**RECORDS SHOWN**
◆ ◆ ◆ ◆ ◆

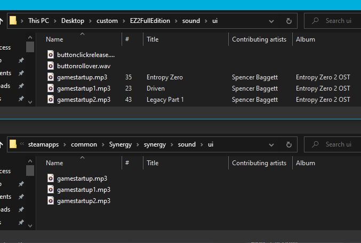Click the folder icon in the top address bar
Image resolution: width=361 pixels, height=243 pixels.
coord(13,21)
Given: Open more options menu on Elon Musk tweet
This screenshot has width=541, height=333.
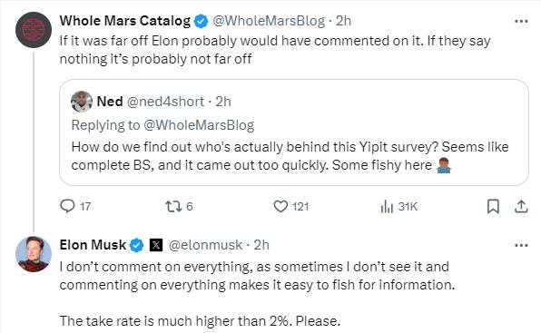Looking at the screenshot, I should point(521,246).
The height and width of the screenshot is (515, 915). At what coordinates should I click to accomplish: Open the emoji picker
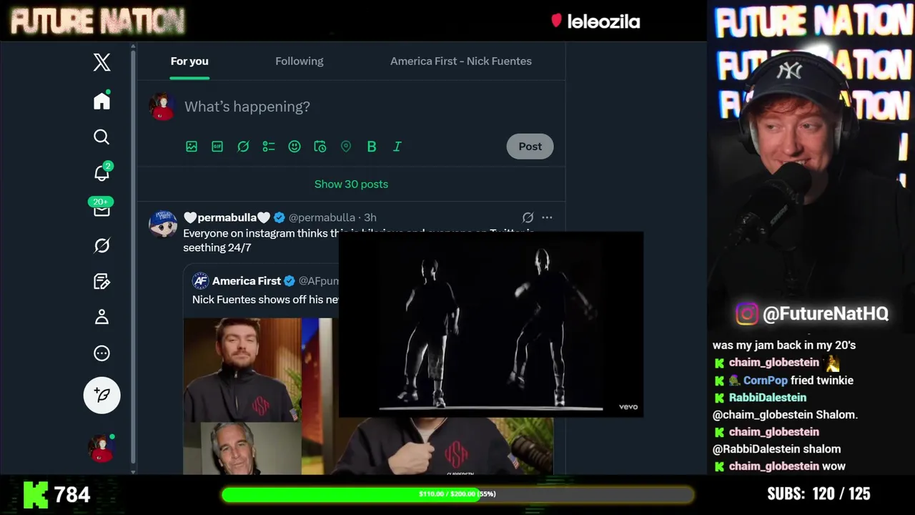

◆ ◆ ◆ ◆ ◆

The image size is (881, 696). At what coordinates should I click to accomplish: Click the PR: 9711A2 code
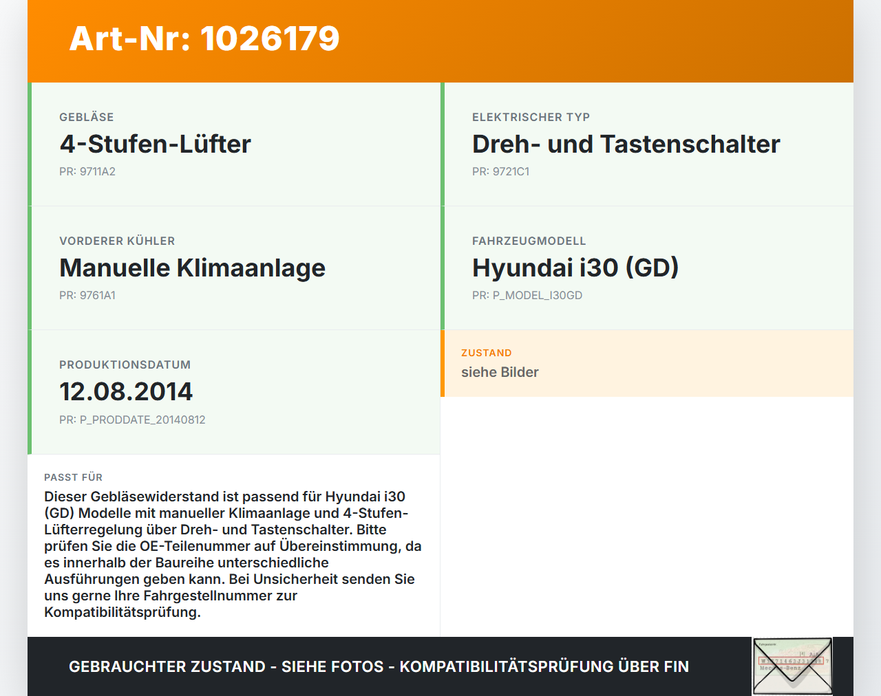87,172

◆ ◆ ◆ ◆ ◆

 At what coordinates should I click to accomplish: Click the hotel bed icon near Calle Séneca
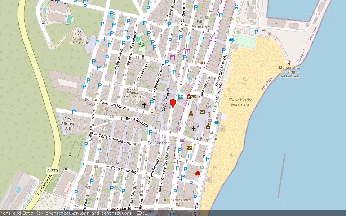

◆ ◆ ◆ ◆ ◆

**PROBLEM TO SOLVE**
Copy here each line of the preceding records with "Open" in it.

**EXERCISE RESULT**
Given: Open more options menu on Elon Musk tweet
The height and width of the screenshot is (515, 915). At what coordinates should I click to accomplish: Open the emoji picker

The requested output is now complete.